Artificial light at night suppresses the expression of sarco/endoplasmic reticulum Ca2+ -ATPase in the left ventricle of the heart in normotensive and hypertensive rats.
Hana Mauer SutovskaMatus MiklovicLubos MolcanPublished in: Experimental physiology (2021)
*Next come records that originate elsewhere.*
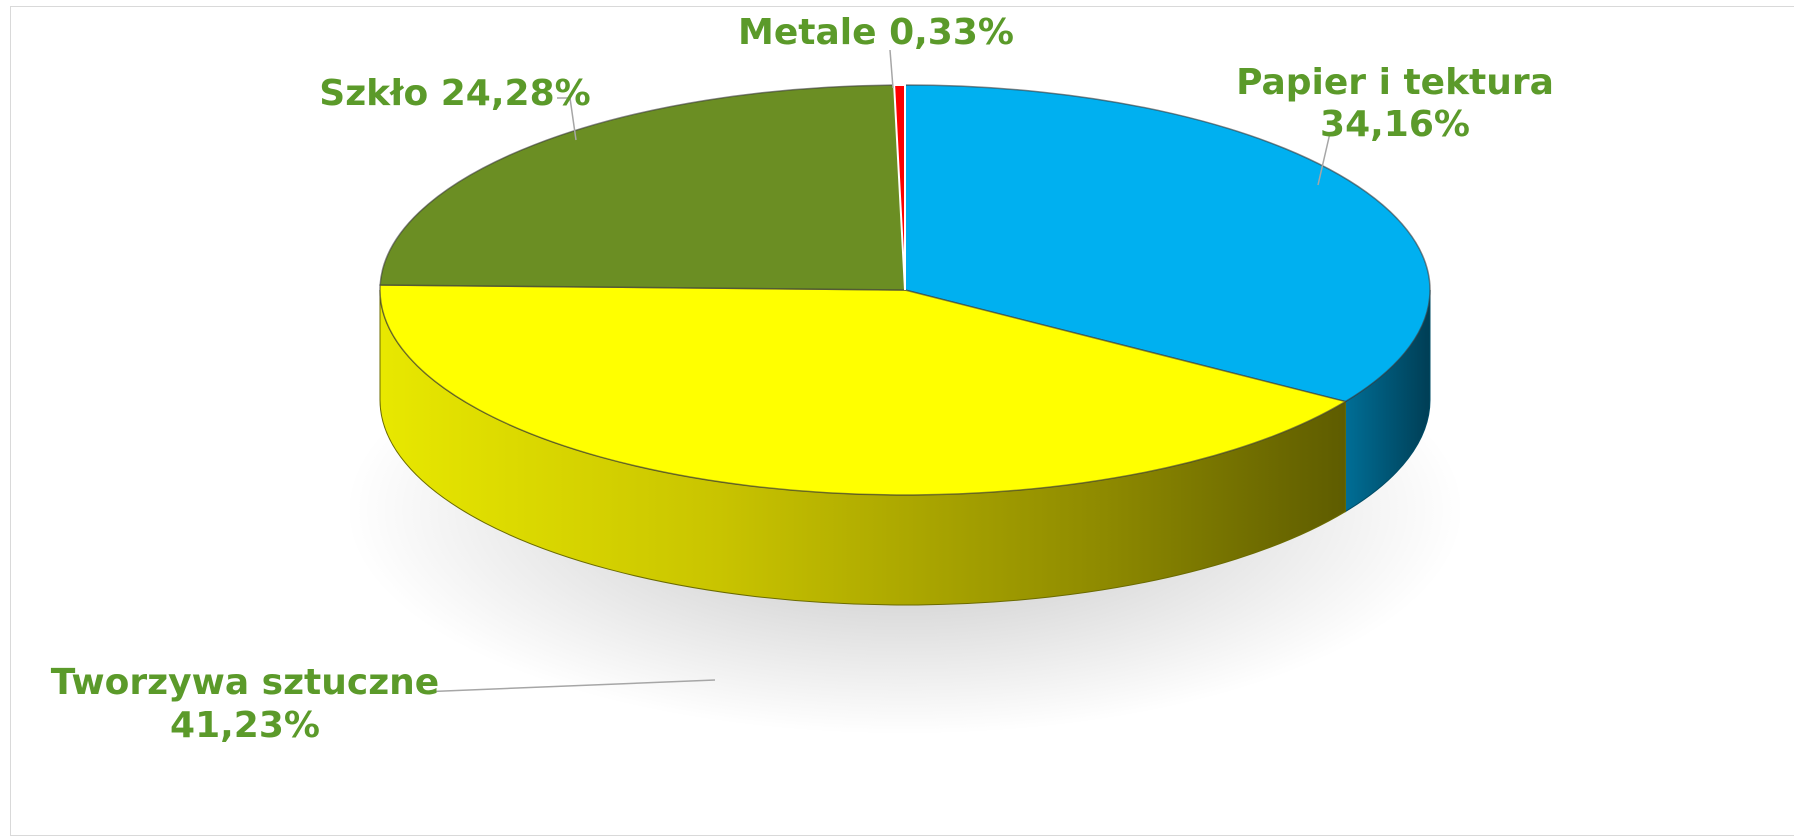  I want to click on pie-slice-tworzywa-sztuczne, so click(864, 390).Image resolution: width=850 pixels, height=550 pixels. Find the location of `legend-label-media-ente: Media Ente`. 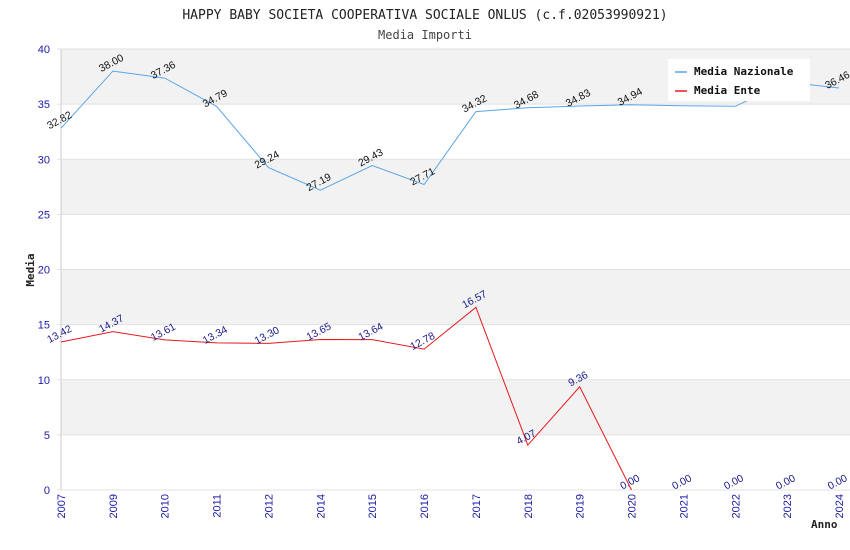

legend-label-media-ente: Media Ente is located at coordinates (728, 90).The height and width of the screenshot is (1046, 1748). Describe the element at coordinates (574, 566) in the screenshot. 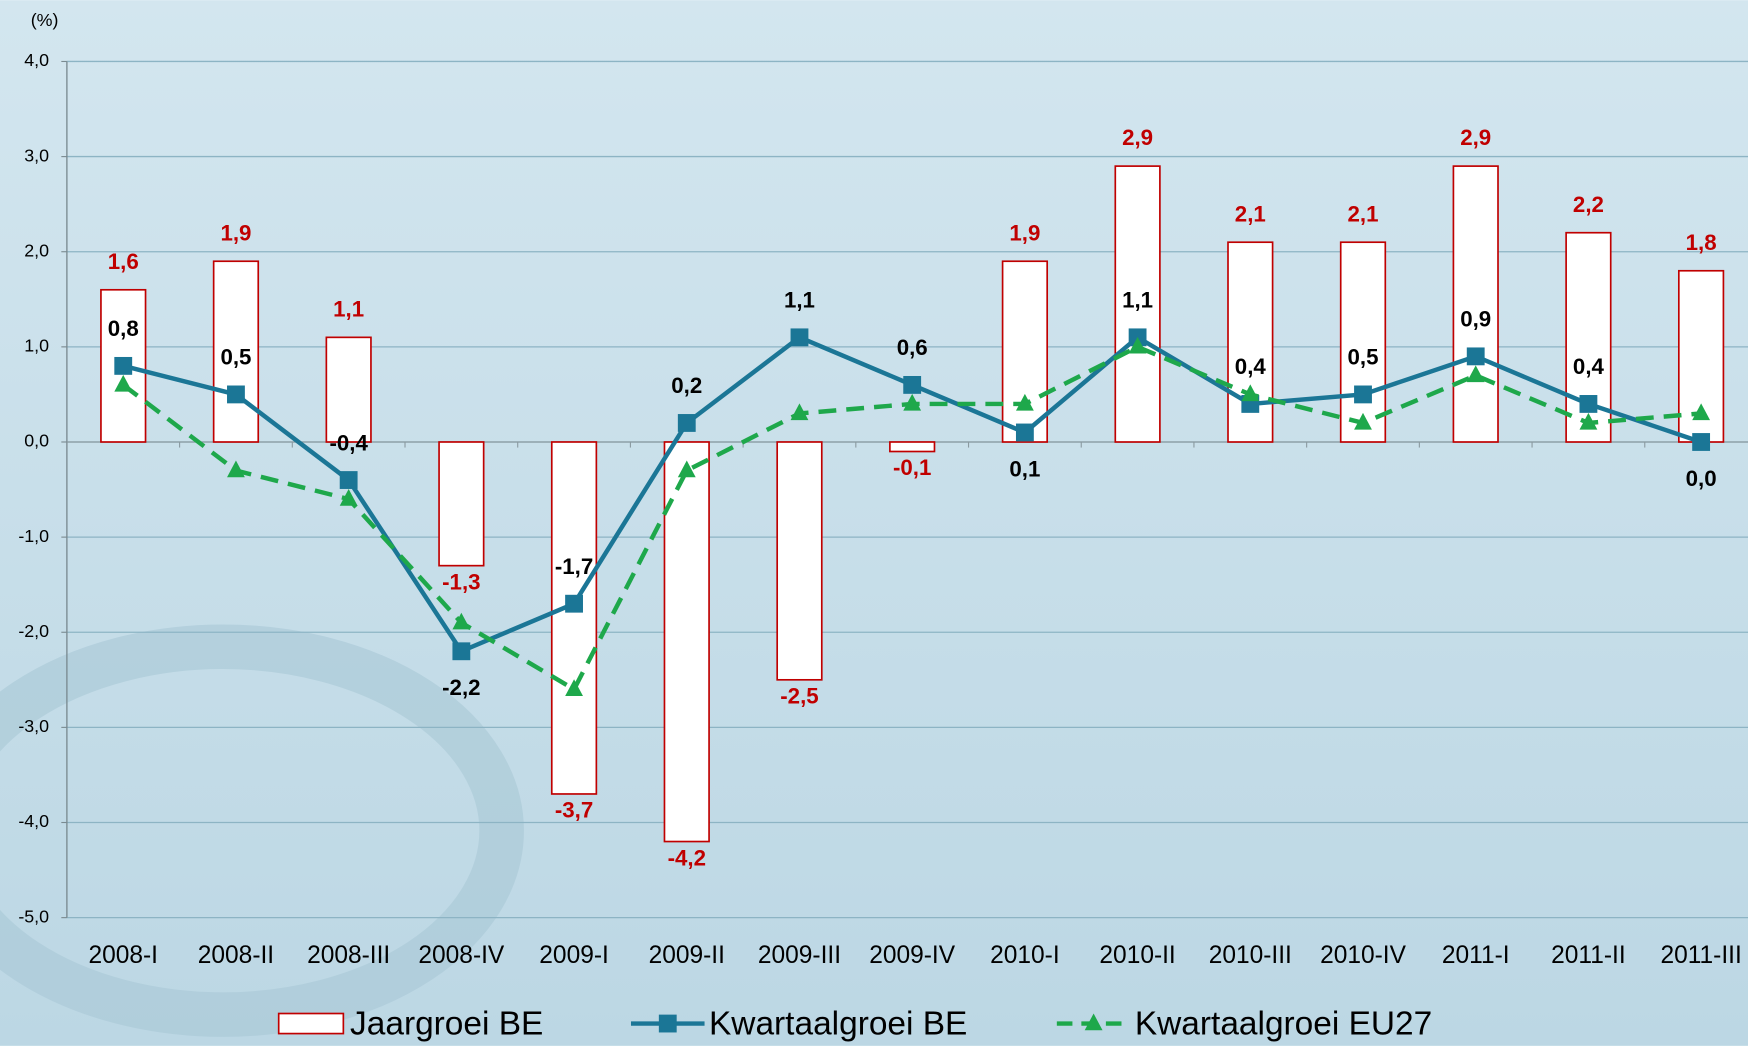

I see `line-value-label: -1,7` at that location.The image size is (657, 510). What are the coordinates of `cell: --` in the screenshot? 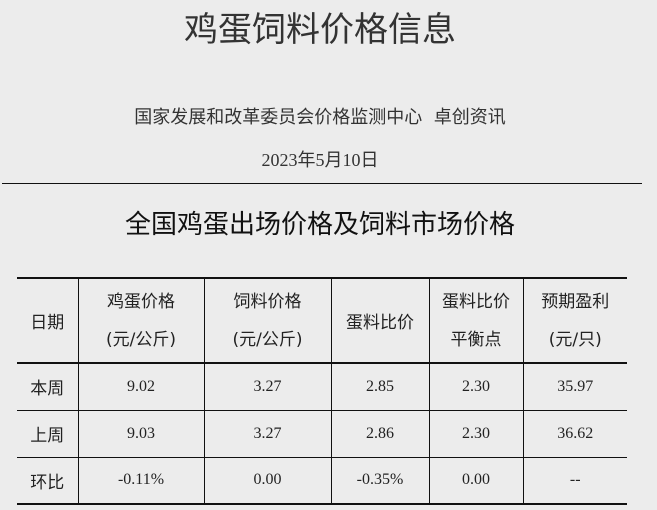 It's located at (575, 480).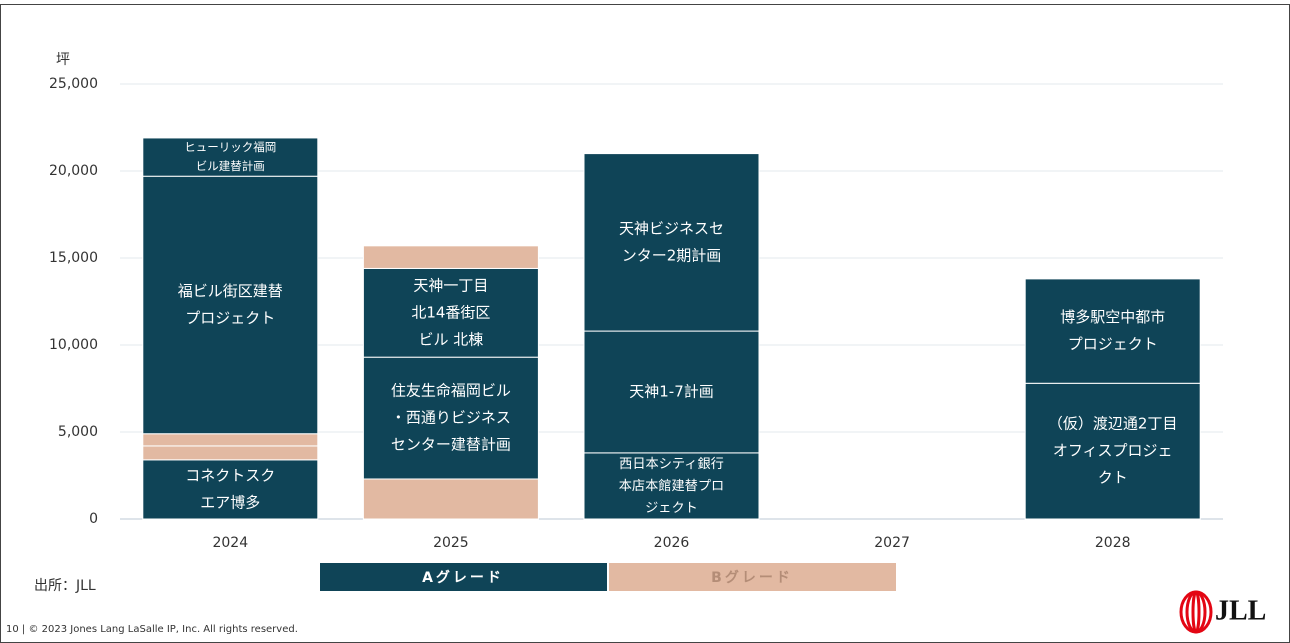 The image size is (1290, 643). I want to click on segment-label: エア博多, so click(230, 502). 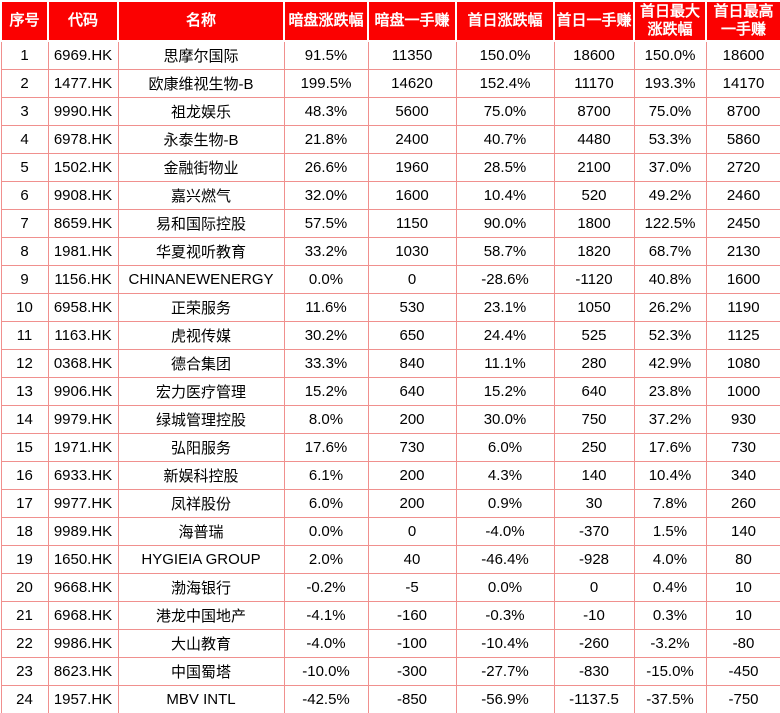 I want to click on cell-first-day-high-one-lot-profit: 930, so click(x=742, y=419).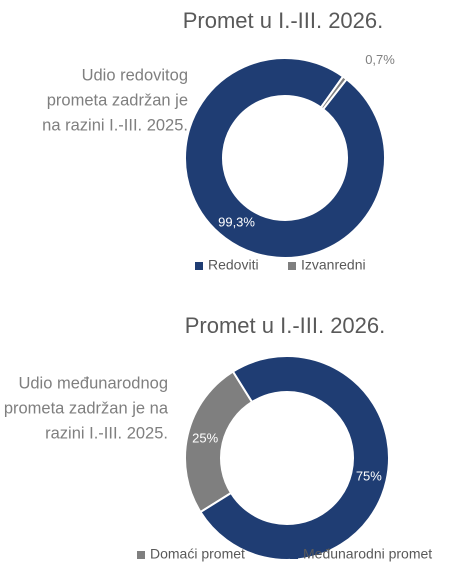 The image size is (459, 565). I want to click on legend-label: Domaći promet, so click(198, 554).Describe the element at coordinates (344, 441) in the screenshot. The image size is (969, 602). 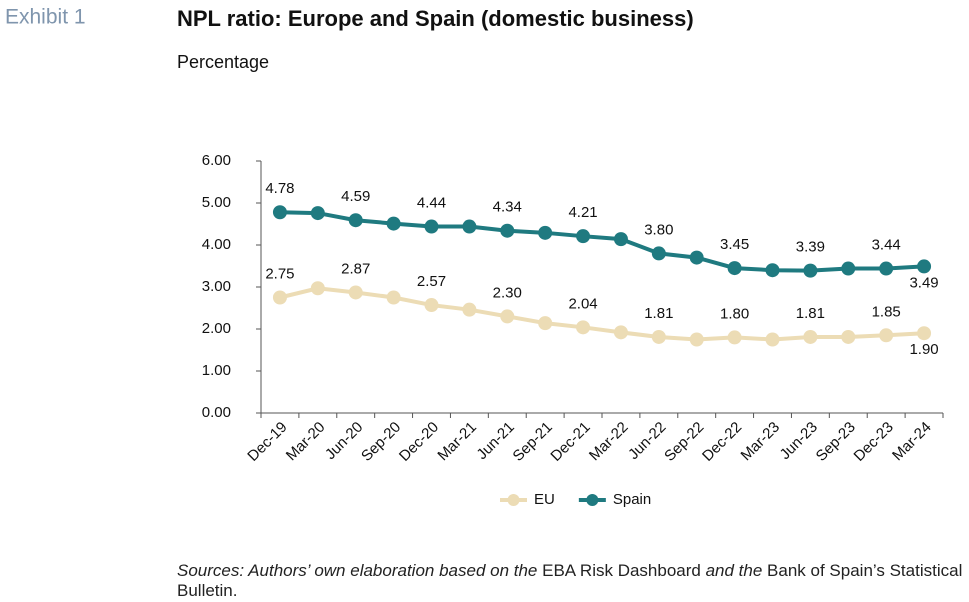
I see `x-tick-label: Jun-20` at that location.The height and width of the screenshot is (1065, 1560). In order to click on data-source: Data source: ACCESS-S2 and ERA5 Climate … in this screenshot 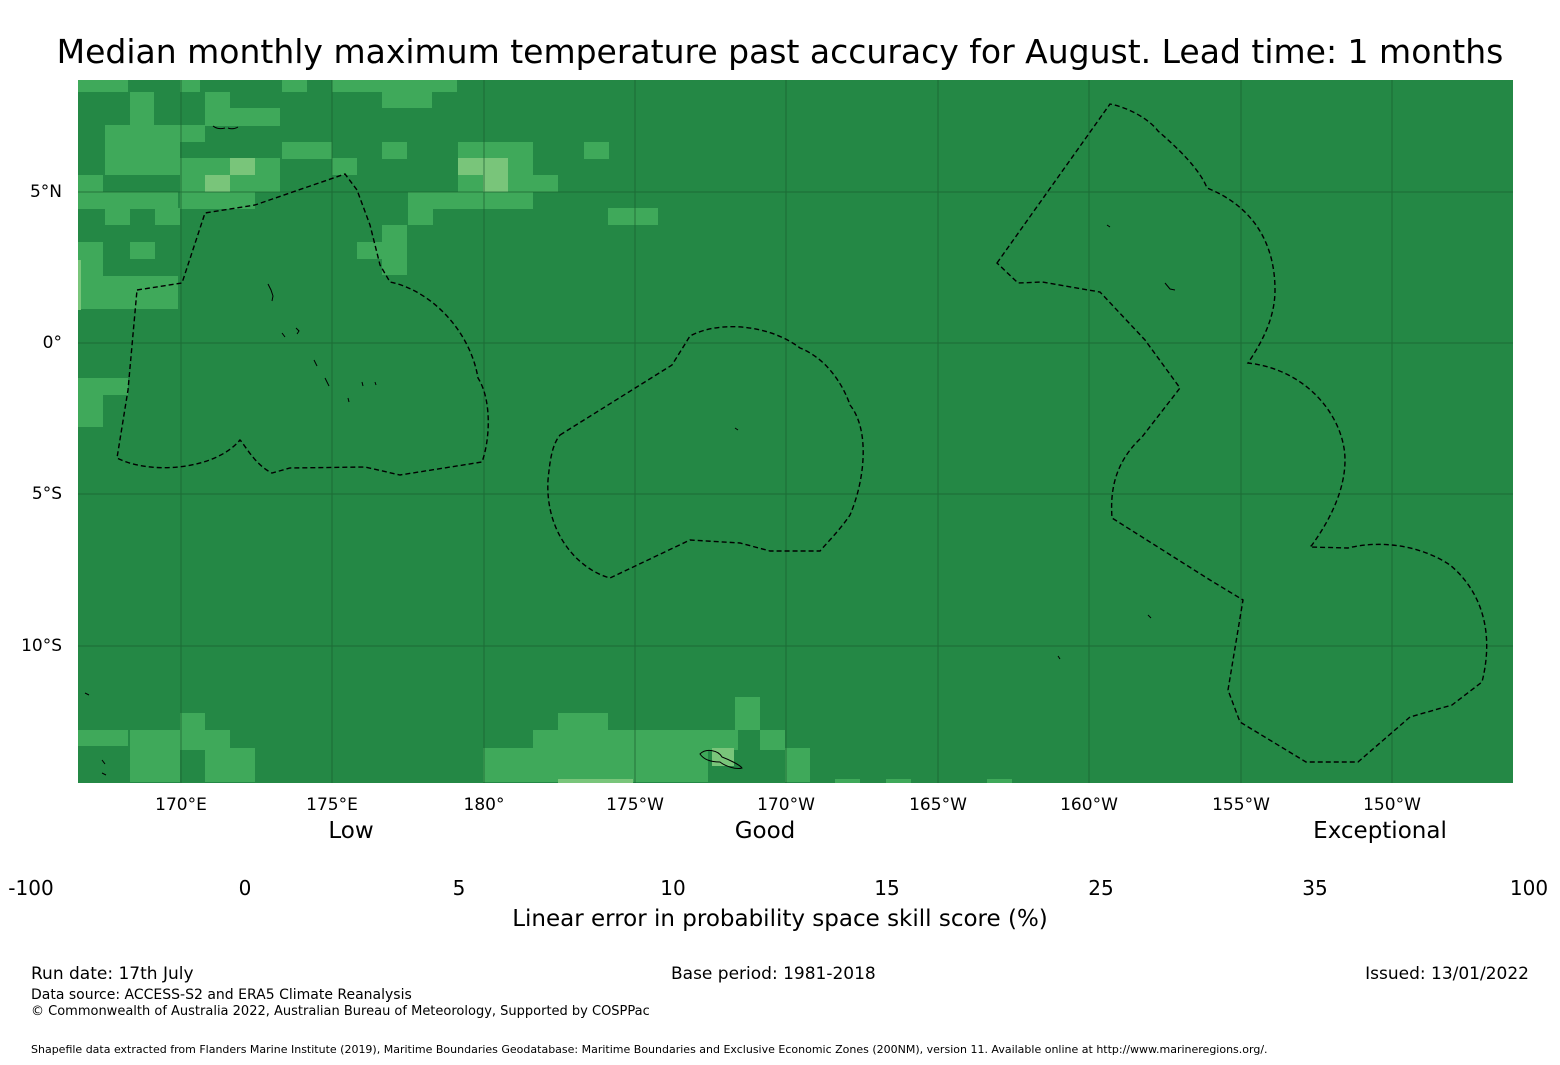, I will do `click(222, 995)`.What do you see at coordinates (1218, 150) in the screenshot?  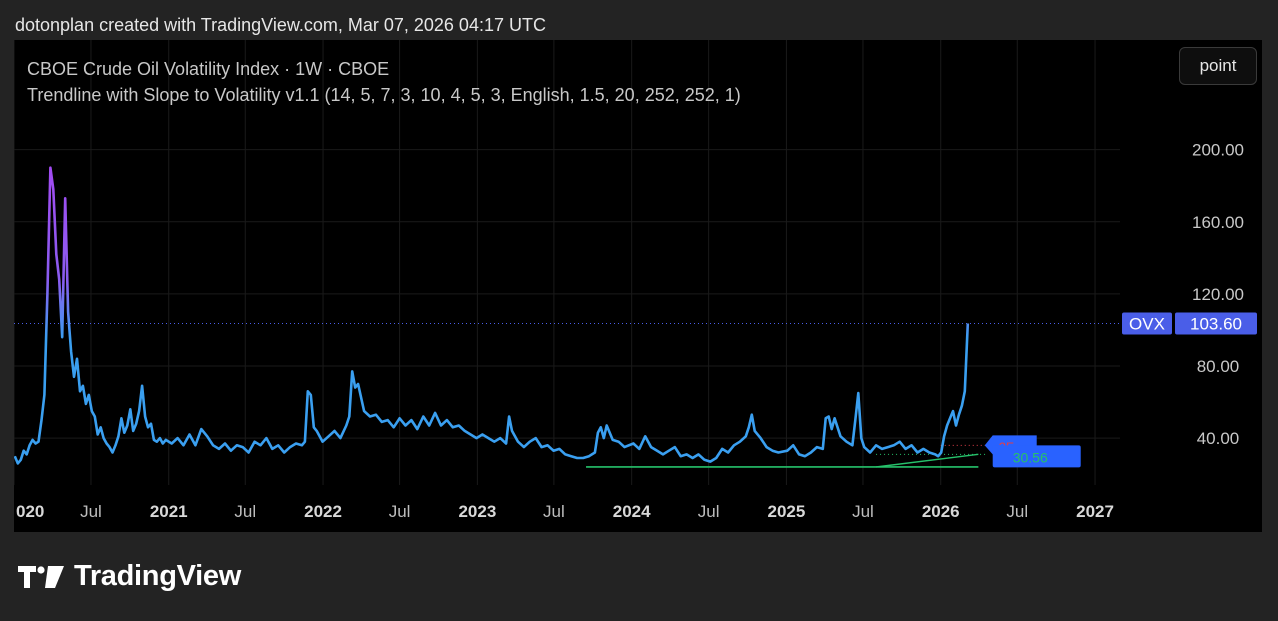 I see `y-tick-label: 200.00` at bounding box center [1218, 150].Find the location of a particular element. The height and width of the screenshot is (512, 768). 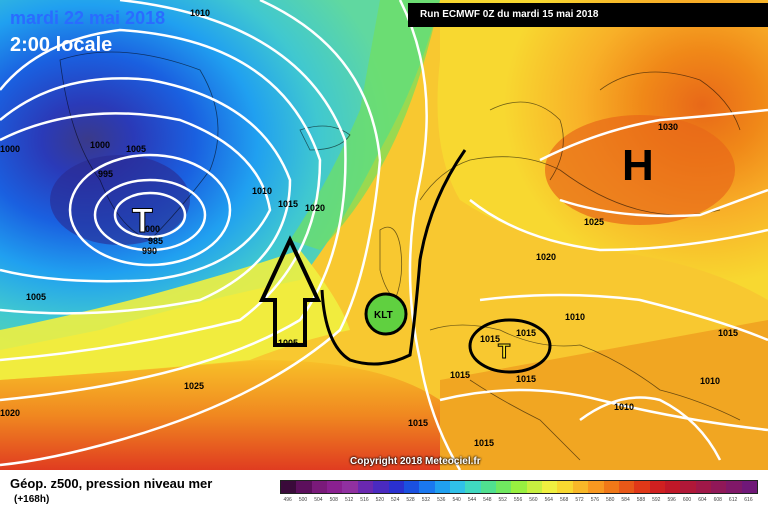

scale-value: 544 is located at coordinates (472, 500).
Artificial light at night (ALAN) affects the circadian rhythm of the heart rate in normotensive Wistar rats (WT) and spontaneously hypertensive rats (SHR) through the autonomic nervous system, which regulates the heart's activity through calcium handling, an important regulator in heart contractility. We analysed the expression of the sarco/endoplasmic reticulum Ca2+ -ATPase (SERCA2) and other selected regulatory proteins involved in the regulation of heart contractility, angiotensin II receptor type 1 (AT1 R), endothelin-1 (ET-1) and tyrosine hydroxylase (TH), in the left ventricle of the heart in WT and SHR after 2 and 5 weeks of ALAN with intensity 1-2 lx. Expression of SERCA2 was decreased in WT (control: 0.53 ± 0.07; ALAN: 0.46 ± 0.10) and SHR (control: 0.72 ± 0.18; ALAN: 0.56 ± 0.21) after 5 weeks of ALAN (P = 0.067). Expression of AT1 R was significantly decreased in WT (control: 0.51 ± 0.27; ALAN: 0.34 ± 0.20) and SHR (control: 0.38 ± 0.07; ALAN: 0.23 ± 0.09) after 2 weeks of ALAN (P = 0.028) and in SHR after 5 weeks of ALAN. Expression of ET-1 was decreased in WT (control: 0.51 ± 0.27; ALAN: 0.28 ± 0.12) and SHR (control: 0.54 ± 0.10; ALAN: 0.35 ± 0.23) after 5 weeks of ALAN (P = 0.015). ALAN did not affect the expression of TH in WT or SHR. In conclusion, ALAN suppressed the expression of SERCA2, AT1 R and ET-1, which are important for the regulation of heart contractility, in a strain-dependent pattern in both WT and SHR.